## AUFGABEN
A - Gib aus dem Interview zur Wahl Christian Wulffs den Abschnitt wieder, der mit den Worten „Viele gehen davon“ beginnt und mit „die Zeitung tue.“ schließt. Setze dabei „Regierungschefin“ an die Stelle von „Kanzlerin“.
B - Fasse im Interview zur Wahl Christian Wulffs den Absatz, der mit „Ich habe mir in meinem politischen Leben“ beginnt, kürzer zusammen, ohne seine wesentlichen Aussagen zu verlieren.
C - Schreibe das Interview zur Wahl Christian Wulffs im Anschluss an seinen letzten Satz weiter.

## AUSGANGSTEXT
-----

Sie haben mit einem Appell an die Unionsfraktion Christian Wulff zum Präsidentenamt verholfen. Mussten Sie die Koalition vor dem Aus retten?

Das ist mir zu dramatisch. Wir haben in der Führung der Union gemeinsam versucht, im dritten Wahlgang eine absolute Mehrheit zu erreichen. Es war für das Selbstbewusstsein der CDU, der CDU/CSU und der Koalition wichtig, dass es auch an diesem schwierigen Tag am Ende diese absolute Mehrheit gab.

Viele gehen davon aus, dass der Unmut Merkel galt. Was raten Sie der Kanzlerin?

Da wir die CDU letztlich gemeinsam führen, dürfen Sie davon ausgehen, dass ich ihr Rat gebe. Aber gehen Sie ganz fest davon aus, dass ich das nicht über die Zeitung tue.

Einverstanden. Doch was soll die CDU aus dem Beinahe-Debakel lernen?

Ich habe mir in meinem politischen Leben abgewöhnt, nach geheimen Wahlen Motivsuche zu betreiben. Wir alle in der Parteiführung sind uns einig, dass man ein solches Ergebnis ernst nehmen muss. Wahlleute machen es sich ja nicht leicht, gegen die Solidarität der politischen Freunde abzustimmen. Deshalb ist das Wichtigste für die Zukunft, dass man solche Signale aufnimmt.

-----

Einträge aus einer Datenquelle

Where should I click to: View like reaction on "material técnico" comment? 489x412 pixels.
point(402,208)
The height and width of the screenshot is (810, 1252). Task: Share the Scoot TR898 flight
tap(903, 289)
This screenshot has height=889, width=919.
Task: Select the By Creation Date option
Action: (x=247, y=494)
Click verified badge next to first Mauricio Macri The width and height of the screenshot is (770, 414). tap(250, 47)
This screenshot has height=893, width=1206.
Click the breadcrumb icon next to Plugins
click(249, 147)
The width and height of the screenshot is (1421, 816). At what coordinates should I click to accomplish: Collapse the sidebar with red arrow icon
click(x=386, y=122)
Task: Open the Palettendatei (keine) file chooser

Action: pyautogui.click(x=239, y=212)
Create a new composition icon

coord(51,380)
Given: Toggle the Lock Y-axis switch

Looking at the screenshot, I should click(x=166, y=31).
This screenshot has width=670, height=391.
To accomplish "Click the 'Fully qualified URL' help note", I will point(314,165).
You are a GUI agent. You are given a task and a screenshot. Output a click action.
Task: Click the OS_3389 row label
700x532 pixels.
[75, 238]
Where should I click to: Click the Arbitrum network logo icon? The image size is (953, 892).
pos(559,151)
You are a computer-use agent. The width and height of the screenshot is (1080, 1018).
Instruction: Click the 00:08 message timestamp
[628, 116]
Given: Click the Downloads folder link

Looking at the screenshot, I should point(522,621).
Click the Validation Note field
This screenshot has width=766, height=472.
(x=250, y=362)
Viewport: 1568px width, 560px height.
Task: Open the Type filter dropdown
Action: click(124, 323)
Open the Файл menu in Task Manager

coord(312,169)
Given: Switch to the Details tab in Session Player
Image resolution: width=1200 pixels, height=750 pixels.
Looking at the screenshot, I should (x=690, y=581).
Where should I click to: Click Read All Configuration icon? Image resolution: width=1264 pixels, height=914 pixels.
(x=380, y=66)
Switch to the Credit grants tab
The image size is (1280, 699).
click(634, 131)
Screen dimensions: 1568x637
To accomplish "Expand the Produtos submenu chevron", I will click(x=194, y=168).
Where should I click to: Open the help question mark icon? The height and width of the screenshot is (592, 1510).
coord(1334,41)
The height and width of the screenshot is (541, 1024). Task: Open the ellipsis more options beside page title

-----

## LÖSUNGEN
A -
Viele gehen davon aus, dass der Unmut Merkel galt. Was raten Sie der Regierungschefin?

Da wir die CDU letztlich gemeinsam führen, dürfen Sie davon ausgehen, dass ich ihr Rat gebe. Aber gehen Sie ganz fest davon aus, dass ich das nicht über die Zeitung tue.

B - Nach geheimen Wahlen suche ich nicht mehr nach Motiven. Die Parteiführung ist sich einig, dass ein solches Ergebnis ernst zu nehmen ist, denn Wahlleute stimmen nicht leichtfertig gegen die Solidarität ihrer politischen Freunde. Für die Zukunft ist es daher am wichtigsten, solche Signale aufzunehmen.

C -
Das bedeutet konkret was?

Wir müssen dafür sorgen, dass das Selbstbewusstsein unserer Freunde und Anhänger durch die Arbeit und das Auftreten der Regierung wächst. Die Leistung dieser Regierung ist sehr viel besser als ihr Ruf. Andersrum wär’s ja auch schlimm für das Land. Keine Inflation, hohe Beschäftigungsrate, internationale Erfolge der Wirtschaft – das alles ist auf gutem Weg und hat viel mit der Arbeit der Regierung zu tun. Es wird nur schwierig, wenn durch Debatten in der Regierung die Sicht auf diese Erfolge nahezu vollständig verstellt wird. Das führt zum exakten Gegenteil von Selbstbewusstsein.

„Debatten in der Regierung“ ist freundlich für ein Bündnis, das sich ständig zankt und in dem einer dem anderen nichts gönnt – wie soll daraus je etwas werden?

Dass die ersten Monate das Selbstbewusstsein nicht gestärkt haben, ist ja Allgemeingut. Ich habe allerdings auch vor der Unionsfraktion gesagt, dass ich alle Potenziale für einen Erfolg sehe. Die prinzipiellen Übereinstimmungen dieser drei Parteien sind nach wie vor größer als die aller anderen denkbaren Konstellationen. Man muss das nur in einer Koalition leben, den gemeinsamen Erfolg wollen und ihn sichtbar machen.

Wie könnte das zum Beispiel gehen?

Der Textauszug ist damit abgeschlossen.